▶ [AIM] Please state how many lines in the entries below contain the string "pixels", treating case as significant. Reply with the number alone.
########
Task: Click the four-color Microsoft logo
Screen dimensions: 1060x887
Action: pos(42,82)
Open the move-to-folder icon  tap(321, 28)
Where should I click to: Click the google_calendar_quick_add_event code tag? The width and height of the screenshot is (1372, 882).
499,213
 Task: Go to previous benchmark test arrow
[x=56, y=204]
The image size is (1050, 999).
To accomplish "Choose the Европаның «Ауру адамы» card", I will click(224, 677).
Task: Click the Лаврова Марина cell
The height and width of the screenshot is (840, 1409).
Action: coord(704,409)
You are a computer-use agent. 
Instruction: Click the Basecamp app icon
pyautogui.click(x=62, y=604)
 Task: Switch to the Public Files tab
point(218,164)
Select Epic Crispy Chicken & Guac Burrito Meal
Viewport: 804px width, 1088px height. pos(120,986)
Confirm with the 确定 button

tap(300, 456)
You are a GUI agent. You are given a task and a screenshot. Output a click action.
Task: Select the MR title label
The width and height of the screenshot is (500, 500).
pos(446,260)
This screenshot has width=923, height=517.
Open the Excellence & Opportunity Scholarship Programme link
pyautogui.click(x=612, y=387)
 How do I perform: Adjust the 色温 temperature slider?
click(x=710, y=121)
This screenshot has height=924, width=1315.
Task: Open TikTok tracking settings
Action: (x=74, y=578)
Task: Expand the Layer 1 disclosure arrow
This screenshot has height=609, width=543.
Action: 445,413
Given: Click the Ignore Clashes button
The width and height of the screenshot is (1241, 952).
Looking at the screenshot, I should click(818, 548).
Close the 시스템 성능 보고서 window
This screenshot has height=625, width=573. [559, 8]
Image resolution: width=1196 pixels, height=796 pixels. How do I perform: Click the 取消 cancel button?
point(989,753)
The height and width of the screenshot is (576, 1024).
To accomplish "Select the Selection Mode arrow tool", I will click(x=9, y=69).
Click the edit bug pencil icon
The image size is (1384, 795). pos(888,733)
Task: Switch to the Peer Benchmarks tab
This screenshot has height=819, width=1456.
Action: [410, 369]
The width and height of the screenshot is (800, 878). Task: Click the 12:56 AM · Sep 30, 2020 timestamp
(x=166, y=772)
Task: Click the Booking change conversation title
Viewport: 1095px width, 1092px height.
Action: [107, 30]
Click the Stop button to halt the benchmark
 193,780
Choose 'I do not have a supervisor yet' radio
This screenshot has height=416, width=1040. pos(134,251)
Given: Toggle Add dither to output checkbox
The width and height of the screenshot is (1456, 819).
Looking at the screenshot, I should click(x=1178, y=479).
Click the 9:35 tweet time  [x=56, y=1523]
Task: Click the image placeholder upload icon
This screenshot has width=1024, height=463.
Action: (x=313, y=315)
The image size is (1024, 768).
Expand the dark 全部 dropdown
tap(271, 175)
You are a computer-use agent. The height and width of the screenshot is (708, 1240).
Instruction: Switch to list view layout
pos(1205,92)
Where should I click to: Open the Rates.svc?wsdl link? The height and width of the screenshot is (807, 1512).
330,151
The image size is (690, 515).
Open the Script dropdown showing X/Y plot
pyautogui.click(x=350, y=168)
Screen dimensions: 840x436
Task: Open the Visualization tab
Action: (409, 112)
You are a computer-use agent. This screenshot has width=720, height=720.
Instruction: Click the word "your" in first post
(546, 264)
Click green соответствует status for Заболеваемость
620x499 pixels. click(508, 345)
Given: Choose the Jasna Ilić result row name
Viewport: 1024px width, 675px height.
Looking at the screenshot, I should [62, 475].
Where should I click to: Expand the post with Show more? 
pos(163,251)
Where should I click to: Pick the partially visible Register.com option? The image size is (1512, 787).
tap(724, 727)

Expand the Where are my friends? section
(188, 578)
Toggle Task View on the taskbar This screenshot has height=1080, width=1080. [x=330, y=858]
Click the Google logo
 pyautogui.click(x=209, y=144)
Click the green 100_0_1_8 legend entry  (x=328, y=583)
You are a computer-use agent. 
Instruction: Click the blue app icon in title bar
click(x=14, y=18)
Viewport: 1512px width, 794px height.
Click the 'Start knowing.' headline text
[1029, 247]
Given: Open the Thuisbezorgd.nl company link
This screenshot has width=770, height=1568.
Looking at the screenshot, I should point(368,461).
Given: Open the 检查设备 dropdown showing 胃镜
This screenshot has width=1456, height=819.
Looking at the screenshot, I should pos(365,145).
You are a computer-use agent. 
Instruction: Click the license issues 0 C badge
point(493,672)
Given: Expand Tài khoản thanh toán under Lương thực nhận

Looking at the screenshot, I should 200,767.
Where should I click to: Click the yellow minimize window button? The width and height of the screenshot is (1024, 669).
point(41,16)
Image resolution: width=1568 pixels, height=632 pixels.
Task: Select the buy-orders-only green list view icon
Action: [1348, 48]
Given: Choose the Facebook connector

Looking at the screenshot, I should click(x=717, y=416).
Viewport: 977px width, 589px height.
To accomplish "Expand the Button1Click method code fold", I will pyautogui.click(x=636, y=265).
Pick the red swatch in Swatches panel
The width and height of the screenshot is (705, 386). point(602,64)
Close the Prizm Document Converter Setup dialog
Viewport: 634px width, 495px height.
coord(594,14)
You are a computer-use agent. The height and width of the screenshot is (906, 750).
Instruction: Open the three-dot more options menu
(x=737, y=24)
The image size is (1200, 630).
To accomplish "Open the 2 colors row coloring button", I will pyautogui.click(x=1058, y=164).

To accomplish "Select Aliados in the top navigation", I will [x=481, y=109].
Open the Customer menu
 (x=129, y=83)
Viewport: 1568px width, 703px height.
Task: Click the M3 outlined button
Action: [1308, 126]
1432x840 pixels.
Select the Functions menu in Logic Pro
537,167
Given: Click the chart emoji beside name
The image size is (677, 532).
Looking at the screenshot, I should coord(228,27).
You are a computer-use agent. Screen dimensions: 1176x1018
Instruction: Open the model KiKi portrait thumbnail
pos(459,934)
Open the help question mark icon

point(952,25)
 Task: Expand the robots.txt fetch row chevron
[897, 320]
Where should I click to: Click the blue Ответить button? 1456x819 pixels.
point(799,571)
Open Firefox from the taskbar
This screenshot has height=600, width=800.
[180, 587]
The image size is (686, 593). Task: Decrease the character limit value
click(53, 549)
########
▶ [ANSWER] 5